> _Exercise objective_: Reproduce word for word the lines between those holding "Where should I click to: Click" and "The image size is (977, 590).", inclusive, and nothing else from the data below.

(Data supplied)

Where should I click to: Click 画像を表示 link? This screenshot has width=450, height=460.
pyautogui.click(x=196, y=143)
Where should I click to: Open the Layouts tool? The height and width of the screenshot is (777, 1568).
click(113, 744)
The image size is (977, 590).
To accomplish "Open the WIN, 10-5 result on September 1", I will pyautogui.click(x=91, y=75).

(End Data supplied)
(Data supplied)

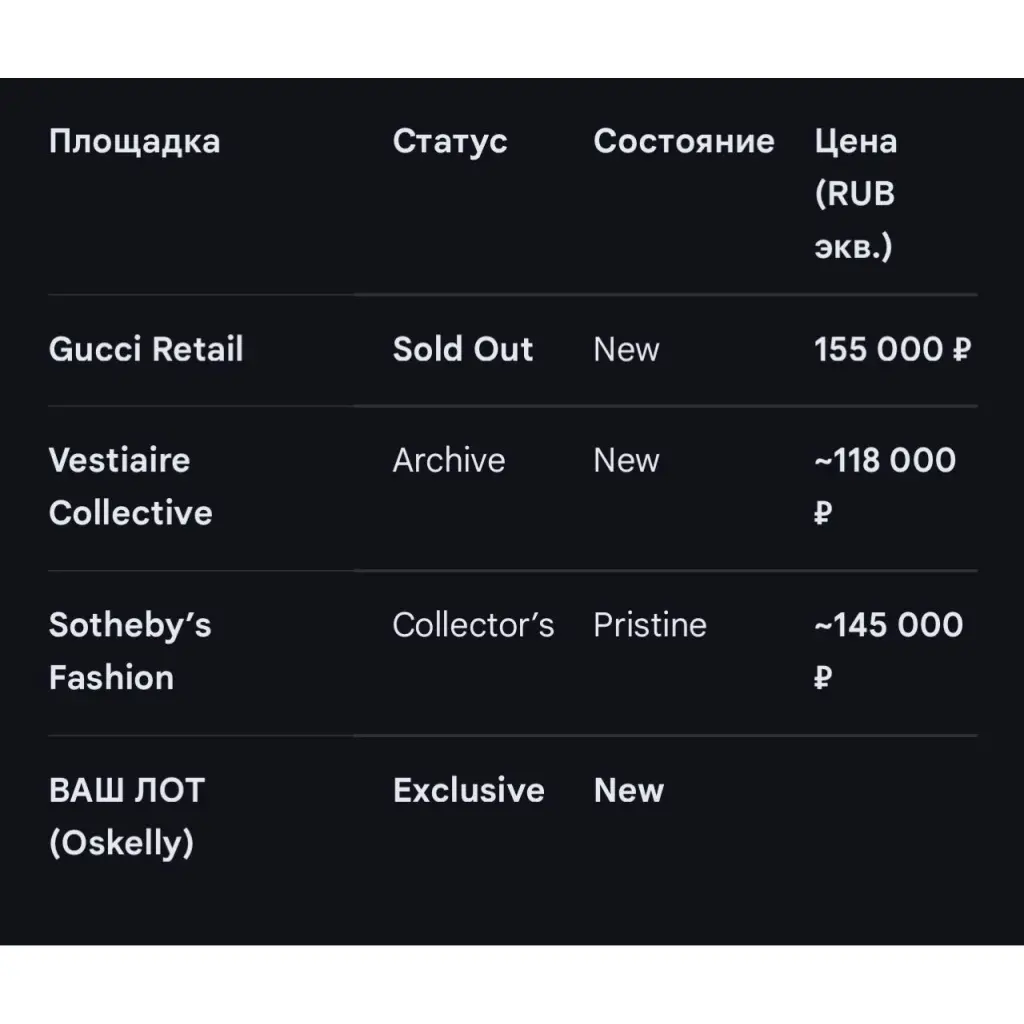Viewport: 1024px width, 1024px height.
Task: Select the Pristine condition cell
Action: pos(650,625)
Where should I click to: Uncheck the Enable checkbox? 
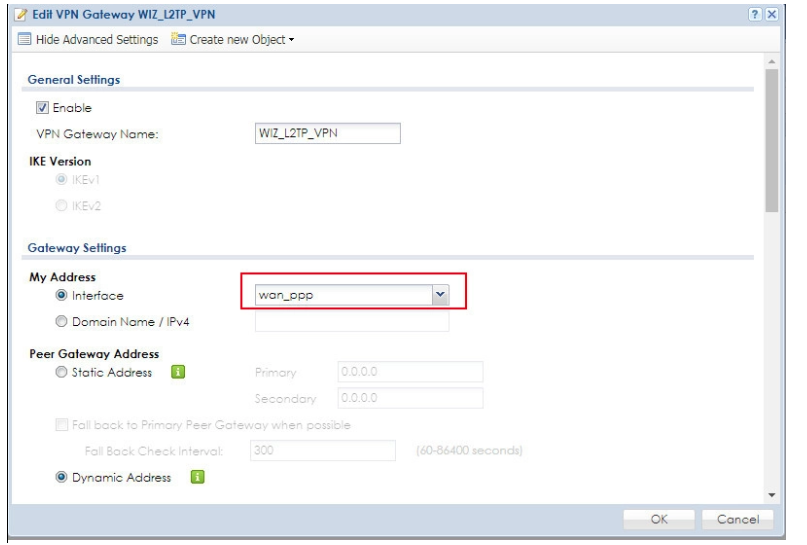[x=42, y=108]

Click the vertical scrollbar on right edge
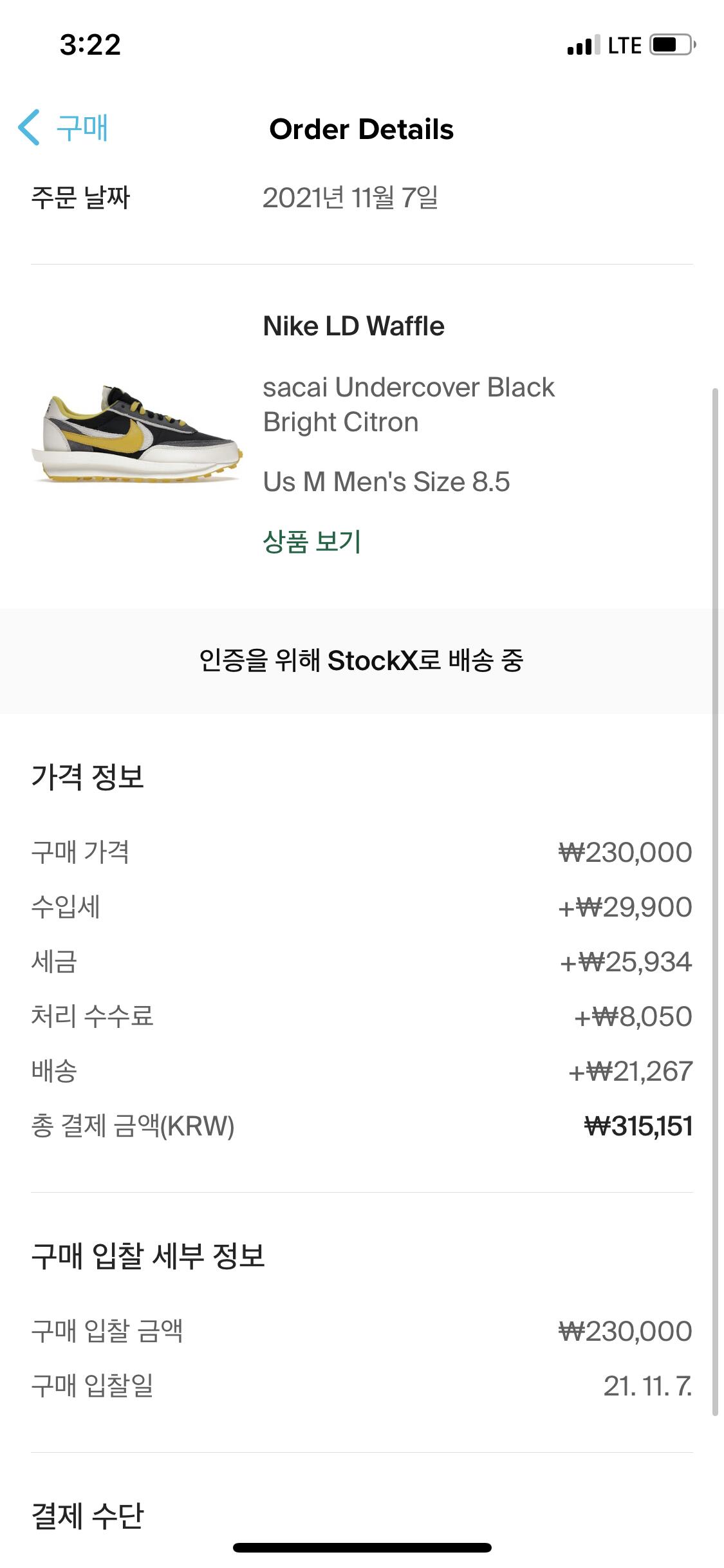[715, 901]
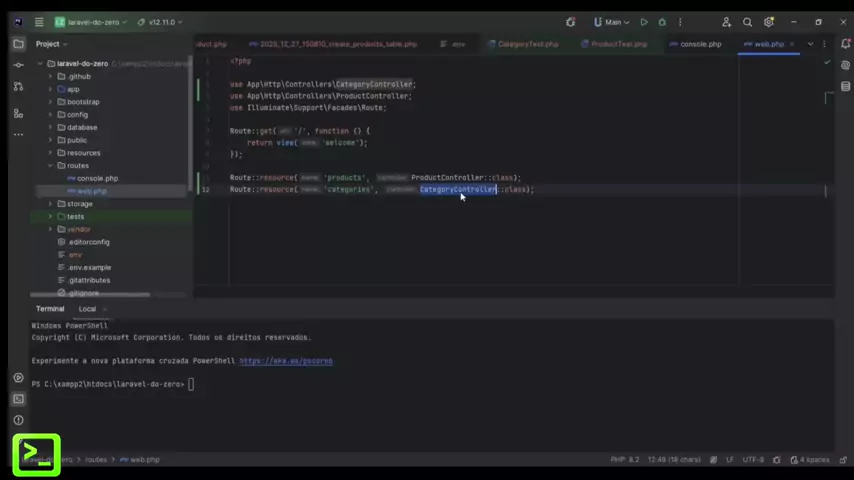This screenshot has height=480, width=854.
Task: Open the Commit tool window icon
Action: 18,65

(End Data supplied)

> _Completed exercise_:
Where should I click to: Click 画像を表示 link? This screenshot has width=450, height=460.
pyautogui.click(x=196, y=143)
Where should I click to: Open the Layouts tool? The height and width of the screenshot is (777, 1568).
click(113, 744)
The image size is (977, 590).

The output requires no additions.